God and my little games
by Chelsey Johnson Dec 12, 2014
Sometimes I play small. My typical small games include: turning things (and people's feelings) into problems to solve, using my emotions to pretend I am a victim, worrying and being over-responsible, self-deprecation, diluting the potency of my communications to protect myself from being disliked, second guessing myself, and pretending I have less power than I actually do.
Stepping into this community of deep sight, I am called to have full access to my power. I vacillate, playing well and hard and then hitting up against my ceiling and reverting to my old games.
I was asked why I don't use it, the power that I have. The answer was clear almost instantly. I do it so I don't need God.
If I used it, I could actually reach my limits, and then I would need God, or Spirit, or the Universe, or life to fill me. To pick me up. To hold me. I would have to admit I can't do everything on my own. I would have to give up the farce of control, relinquish my grip on the fantasy that I can avoid surrendering and still be fully expressed. In some ways, it feels like needing to die in order to live.
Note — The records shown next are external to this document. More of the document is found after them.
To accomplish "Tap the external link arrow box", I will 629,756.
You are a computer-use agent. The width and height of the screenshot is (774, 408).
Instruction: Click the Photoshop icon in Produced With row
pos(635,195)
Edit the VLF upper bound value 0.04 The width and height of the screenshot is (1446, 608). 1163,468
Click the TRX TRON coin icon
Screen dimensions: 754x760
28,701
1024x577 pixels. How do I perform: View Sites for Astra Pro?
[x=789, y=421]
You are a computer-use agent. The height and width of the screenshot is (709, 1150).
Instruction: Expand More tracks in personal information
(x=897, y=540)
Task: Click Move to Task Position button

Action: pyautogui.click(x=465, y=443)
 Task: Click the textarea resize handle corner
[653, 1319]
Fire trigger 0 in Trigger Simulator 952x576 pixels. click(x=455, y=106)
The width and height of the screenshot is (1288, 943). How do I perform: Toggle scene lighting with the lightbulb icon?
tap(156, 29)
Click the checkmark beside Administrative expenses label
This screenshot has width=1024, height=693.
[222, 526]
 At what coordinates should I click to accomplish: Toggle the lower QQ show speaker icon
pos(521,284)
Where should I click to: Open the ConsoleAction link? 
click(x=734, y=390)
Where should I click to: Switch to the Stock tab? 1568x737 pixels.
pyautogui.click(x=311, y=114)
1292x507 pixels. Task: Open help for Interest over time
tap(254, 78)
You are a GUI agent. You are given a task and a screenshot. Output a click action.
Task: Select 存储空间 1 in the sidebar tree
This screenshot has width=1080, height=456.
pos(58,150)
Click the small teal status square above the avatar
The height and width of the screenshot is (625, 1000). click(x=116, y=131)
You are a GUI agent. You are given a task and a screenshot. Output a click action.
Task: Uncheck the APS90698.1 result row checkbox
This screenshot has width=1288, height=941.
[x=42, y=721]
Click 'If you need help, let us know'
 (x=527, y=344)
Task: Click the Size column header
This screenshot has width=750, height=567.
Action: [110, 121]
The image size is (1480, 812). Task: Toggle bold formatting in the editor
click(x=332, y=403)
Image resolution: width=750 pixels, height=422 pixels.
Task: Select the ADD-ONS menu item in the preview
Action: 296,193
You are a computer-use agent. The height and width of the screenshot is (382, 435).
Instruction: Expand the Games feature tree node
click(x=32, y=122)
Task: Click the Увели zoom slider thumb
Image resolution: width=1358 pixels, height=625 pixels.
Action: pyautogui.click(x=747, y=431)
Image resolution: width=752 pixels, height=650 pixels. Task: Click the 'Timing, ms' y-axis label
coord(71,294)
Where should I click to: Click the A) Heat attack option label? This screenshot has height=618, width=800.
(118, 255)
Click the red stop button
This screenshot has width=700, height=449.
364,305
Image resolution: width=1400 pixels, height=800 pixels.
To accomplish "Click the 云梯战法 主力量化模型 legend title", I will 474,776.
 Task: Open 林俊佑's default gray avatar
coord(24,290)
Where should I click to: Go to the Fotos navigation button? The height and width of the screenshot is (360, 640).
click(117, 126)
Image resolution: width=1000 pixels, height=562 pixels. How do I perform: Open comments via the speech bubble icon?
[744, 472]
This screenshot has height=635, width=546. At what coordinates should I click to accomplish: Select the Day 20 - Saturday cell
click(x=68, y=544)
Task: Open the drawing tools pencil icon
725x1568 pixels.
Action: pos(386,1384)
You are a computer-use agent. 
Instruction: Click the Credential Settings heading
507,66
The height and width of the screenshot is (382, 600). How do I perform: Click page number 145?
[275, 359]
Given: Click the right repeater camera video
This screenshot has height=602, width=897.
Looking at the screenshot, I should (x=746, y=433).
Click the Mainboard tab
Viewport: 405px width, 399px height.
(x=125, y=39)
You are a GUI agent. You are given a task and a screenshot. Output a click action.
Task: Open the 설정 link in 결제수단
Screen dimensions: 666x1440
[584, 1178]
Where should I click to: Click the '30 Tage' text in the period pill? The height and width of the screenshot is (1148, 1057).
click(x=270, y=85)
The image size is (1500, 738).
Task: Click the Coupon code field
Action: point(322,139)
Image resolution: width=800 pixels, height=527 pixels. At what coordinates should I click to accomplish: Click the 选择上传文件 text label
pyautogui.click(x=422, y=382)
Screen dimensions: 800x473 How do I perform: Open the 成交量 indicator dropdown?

The reservoir of love, the true thing I withhold, is held in walls of scarcity and the skepticism that God, or whatever it is that powers us all, will fill me if I am emptied. Skepticism is an insidious thing, halting any forward movement by its presence and nature. Unlike the open-mind of research, the state of skepticism allows doubt to justify ignoring felt-sense truth; instead of living full out and learning in real time, I use it as a stalling tactic. My brain allows me to tamp down my love with the threat that it is a finite resource, and so I never fully open and play with all of my heart.
I want to love. I want to play. I want to feel God. And it is a practice. It is learned through doing, it can't be made pretty with preparation. The game is now. every. single. moment. is a chance to play.